1-Ogni cosa, ogni essere e' impermanente : è vibrazione, mutamento. sofferenza ,dukka.
2-Ogni dukka nasce dal desiderio, tanha.
3-Per raggiungere l'immortalita' beata si deve entrare nella realta' , il Nirvana, ovvero l' estinzione del dukka .
4-L'ottuplice sentiero è la via
La seconda verità è che la causa della sofferenza è l'azione (karma), e in particolare l'azione non virtuosa che è causata dal desiderio e dall'odio, a loro volta figli dell'ignoranza.
L'individuo esiste, secondo il buddhismo, solo come insieme di cause e relazioni determinate all'interno di un più complesso sistema di cause e relazioni che costituisce il samara, il mondo in cui viviamo.
A seconda dei meriti o dei demeriti accumulati ci si reincarnerà nel regno degli dei, dei semidei, degli uomini, degli animali, degli spettri o de i spiriti infernali. Rinascere come? Nel cielo richiede particolari meriti consape- volmente accumulati . La esistenza umana offre invece spesso maggiori possibilità di risveglio in quanto non è né troppo dolorosa né troppo piacevole e rende possibile un profondo lavoro su se stessi. Si parla spesso infatti di «preziosa esistenza umana» proprio in quanto possibilità specifica e migliore per un cammino di liberazione dalle rinascite, che è il fine più alto.
E' questa la terza verità, che implica l'esistenza di uno stato al di là della sofferenza cui si accede eliminando la sua causa ultima, l'ignoranza. Questo stato è chiamato nirvana anche se, come si è accennato, sulla sua natura fra le varie scuole esistono varie controversie.

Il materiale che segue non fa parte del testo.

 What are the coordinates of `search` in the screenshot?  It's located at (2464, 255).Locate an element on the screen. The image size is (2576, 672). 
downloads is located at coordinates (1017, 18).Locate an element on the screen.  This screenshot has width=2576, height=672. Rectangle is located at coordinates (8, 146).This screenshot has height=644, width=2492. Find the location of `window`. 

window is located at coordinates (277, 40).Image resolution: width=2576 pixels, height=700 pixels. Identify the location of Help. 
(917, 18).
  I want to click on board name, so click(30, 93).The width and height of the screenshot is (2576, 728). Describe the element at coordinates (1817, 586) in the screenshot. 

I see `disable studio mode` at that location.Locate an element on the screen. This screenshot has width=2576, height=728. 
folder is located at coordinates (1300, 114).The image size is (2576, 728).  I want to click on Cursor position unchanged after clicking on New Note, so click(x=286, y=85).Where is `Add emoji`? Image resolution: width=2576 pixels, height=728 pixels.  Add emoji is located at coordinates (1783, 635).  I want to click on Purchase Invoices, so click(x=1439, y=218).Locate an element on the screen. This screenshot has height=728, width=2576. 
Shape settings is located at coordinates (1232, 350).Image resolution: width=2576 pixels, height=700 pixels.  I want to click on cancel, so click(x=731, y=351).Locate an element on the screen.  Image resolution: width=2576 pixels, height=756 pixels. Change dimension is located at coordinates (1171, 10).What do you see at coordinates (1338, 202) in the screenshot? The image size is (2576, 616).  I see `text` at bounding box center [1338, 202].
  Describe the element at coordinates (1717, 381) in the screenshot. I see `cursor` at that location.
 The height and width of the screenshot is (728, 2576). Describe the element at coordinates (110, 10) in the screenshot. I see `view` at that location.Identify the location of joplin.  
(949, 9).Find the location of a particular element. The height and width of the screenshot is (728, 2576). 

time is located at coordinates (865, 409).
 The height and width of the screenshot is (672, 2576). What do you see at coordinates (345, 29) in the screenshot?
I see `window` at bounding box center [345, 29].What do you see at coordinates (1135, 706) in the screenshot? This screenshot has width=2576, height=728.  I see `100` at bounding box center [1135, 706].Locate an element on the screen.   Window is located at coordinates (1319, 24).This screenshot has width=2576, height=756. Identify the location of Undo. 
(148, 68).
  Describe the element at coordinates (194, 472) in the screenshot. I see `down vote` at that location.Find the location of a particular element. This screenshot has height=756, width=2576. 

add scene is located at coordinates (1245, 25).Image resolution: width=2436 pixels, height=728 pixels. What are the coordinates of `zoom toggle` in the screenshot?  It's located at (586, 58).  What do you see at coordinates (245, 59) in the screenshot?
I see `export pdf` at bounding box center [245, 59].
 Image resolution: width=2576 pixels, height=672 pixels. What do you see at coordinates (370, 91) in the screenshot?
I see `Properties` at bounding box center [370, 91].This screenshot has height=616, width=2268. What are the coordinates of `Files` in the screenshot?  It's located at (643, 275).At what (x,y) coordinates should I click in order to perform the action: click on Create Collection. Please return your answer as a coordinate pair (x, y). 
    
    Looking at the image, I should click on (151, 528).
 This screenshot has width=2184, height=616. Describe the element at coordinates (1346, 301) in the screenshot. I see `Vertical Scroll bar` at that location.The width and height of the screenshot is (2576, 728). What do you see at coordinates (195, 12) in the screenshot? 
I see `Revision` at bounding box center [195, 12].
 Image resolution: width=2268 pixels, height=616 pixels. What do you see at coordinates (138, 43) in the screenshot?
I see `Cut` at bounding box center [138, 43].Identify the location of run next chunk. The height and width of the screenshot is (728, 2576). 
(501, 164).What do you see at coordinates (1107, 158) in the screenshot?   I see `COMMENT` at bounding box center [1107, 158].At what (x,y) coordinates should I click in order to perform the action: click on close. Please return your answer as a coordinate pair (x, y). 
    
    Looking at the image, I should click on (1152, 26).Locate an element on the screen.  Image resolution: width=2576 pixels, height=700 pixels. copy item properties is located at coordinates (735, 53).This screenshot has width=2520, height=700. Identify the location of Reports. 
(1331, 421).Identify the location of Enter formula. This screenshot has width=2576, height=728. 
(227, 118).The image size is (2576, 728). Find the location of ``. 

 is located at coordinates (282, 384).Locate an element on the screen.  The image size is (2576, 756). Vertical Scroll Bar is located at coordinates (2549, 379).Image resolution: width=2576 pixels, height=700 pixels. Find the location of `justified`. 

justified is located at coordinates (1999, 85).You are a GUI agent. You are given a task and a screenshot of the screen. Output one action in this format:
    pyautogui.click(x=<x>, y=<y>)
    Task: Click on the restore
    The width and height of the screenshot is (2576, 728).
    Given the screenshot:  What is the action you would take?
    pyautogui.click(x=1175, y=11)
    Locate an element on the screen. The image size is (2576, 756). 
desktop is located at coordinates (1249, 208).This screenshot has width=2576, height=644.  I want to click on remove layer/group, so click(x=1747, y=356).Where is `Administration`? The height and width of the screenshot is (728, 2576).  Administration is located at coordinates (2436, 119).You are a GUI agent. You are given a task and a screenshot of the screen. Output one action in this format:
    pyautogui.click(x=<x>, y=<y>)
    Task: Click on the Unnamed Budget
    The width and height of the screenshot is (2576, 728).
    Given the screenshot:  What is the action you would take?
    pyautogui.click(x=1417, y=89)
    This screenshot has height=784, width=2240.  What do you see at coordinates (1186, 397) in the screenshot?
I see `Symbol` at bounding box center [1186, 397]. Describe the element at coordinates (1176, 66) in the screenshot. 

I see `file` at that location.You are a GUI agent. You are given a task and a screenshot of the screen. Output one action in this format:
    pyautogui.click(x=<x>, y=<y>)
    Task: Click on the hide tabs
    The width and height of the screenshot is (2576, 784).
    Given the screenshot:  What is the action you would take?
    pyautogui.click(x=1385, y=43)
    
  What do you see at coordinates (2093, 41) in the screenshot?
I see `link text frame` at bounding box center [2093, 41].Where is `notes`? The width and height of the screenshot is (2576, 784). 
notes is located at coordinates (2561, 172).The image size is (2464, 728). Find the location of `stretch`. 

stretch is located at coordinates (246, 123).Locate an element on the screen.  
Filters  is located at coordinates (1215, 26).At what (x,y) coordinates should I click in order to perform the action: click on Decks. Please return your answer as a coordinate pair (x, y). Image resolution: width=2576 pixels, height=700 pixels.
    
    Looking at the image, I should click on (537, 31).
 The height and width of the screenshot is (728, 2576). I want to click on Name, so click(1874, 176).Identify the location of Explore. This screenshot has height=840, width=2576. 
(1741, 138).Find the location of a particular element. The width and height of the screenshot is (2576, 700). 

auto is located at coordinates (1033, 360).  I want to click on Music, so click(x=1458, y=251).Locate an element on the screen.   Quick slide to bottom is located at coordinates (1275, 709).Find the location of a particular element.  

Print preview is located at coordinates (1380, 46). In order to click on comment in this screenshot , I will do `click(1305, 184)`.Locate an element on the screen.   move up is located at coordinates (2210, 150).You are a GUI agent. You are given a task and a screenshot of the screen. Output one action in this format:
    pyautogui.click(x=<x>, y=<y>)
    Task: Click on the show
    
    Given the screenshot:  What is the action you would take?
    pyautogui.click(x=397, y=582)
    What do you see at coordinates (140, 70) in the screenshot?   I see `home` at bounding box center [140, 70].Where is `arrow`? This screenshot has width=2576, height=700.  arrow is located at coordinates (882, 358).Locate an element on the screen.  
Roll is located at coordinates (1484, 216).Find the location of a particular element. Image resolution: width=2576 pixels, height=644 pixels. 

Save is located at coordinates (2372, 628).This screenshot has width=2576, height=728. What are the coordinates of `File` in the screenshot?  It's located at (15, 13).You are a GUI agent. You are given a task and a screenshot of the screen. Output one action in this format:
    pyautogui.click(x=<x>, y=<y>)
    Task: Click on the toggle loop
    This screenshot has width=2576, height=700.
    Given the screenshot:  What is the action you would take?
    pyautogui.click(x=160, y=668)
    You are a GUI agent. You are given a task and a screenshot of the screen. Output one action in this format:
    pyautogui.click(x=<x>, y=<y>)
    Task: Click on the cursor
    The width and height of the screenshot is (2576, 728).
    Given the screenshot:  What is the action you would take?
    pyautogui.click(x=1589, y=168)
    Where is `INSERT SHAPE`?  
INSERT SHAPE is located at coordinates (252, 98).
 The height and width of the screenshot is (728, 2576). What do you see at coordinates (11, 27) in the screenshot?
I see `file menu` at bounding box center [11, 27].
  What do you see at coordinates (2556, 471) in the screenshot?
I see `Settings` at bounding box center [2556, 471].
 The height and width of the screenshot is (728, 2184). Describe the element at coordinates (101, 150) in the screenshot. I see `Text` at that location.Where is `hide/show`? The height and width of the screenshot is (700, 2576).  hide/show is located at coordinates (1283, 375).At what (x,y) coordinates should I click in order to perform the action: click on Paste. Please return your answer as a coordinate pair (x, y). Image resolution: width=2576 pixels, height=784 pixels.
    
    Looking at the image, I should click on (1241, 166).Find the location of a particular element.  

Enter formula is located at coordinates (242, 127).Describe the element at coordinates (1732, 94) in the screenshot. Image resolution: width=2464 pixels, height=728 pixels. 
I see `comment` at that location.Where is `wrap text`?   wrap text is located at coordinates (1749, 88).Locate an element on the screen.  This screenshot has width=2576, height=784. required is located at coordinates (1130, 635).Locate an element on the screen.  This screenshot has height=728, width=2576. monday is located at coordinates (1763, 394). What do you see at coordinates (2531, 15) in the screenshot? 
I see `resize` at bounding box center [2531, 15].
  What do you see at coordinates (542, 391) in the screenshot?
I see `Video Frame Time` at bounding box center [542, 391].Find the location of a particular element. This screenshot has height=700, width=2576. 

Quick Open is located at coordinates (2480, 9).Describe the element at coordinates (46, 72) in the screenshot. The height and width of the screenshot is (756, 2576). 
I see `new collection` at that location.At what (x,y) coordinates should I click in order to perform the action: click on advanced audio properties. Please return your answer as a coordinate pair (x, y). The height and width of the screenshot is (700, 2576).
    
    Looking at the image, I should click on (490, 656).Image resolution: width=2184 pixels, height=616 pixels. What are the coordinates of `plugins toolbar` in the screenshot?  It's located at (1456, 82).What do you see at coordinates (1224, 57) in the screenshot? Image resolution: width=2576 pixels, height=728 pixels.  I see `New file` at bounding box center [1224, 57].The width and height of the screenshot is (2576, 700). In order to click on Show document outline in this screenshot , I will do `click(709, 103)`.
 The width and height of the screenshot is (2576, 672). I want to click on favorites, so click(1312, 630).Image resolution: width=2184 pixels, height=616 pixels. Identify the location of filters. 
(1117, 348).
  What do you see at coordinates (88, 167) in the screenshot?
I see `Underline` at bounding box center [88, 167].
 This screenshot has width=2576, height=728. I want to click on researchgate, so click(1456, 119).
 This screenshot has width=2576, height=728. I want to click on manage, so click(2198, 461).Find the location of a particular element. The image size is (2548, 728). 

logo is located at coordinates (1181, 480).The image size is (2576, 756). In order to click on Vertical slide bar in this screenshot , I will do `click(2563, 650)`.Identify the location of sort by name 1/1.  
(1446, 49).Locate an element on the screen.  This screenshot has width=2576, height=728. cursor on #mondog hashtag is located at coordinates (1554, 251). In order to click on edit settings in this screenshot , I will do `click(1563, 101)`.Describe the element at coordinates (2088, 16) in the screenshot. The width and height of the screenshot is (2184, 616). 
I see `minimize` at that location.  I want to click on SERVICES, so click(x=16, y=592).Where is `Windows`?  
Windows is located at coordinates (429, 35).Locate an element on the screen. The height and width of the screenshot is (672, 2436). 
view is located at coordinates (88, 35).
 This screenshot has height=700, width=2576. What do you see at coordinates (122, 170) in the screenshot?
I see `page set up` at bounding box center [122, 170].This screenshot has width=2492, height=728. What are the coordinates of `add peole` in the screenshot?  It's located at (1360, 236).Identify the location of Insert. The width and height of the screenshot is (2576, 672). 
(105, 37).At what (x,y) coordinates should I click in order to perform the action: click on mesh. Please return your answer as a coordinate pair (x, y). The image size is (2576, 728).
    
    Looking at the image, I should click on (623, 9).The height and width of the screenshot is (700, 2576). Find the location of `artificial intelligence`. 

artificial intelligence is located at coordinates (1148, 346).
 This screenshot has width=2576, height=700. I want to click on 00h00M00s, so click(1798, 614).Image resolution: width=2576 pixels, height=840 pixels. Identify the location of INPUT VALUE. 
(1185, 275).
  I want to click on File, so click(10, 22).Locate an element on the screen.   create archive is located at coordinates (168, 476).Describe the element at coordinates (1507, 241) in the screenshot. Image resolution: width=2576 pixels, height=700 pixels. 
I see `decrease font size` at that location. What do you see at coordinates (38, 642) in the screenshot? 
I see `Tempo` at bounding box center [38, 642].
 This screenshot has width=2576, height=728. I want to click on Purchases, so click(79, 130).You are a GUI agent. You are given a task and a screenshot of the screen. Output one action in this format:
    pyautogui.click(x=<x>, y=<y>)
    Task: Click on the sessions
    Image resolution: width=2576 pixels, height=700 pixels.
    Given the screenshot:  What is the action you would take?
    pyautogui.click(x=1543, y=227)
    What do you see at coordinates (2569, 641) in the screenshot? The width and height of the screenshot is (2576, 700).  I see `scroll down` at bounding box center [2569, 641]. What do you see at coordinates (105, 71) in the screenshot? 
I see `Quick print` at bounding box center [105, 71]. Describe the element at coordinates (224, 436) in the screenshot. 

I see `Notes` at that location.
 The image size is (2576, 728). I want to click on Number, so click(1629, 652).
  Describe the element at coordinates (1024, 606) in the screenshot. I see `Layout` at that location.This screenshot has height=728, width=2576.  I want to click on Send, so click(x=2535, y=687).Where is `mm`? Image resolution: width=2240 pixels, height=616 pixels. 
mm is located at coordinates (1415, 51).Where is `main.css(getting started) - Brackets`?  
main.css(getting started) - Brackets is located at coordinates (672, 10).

La quarta verità insegna che è possibile superare l'ignoranza attraverso l'etica, la meditazione e la saggezza. Compiere azioni meritorie è importante, ma i meriti si acquisiscono se non si fa il bene per caso (soltanto perché non è capitata l'occasione di fare il male) ma in ottemperanza a uno scopo o voto che ci si è consapevolmente prefissi. La principale saggezza è la consapevolezza che non esiste, propriamente, un sé, e la meditazione mira a spezzare tale illusione del sé.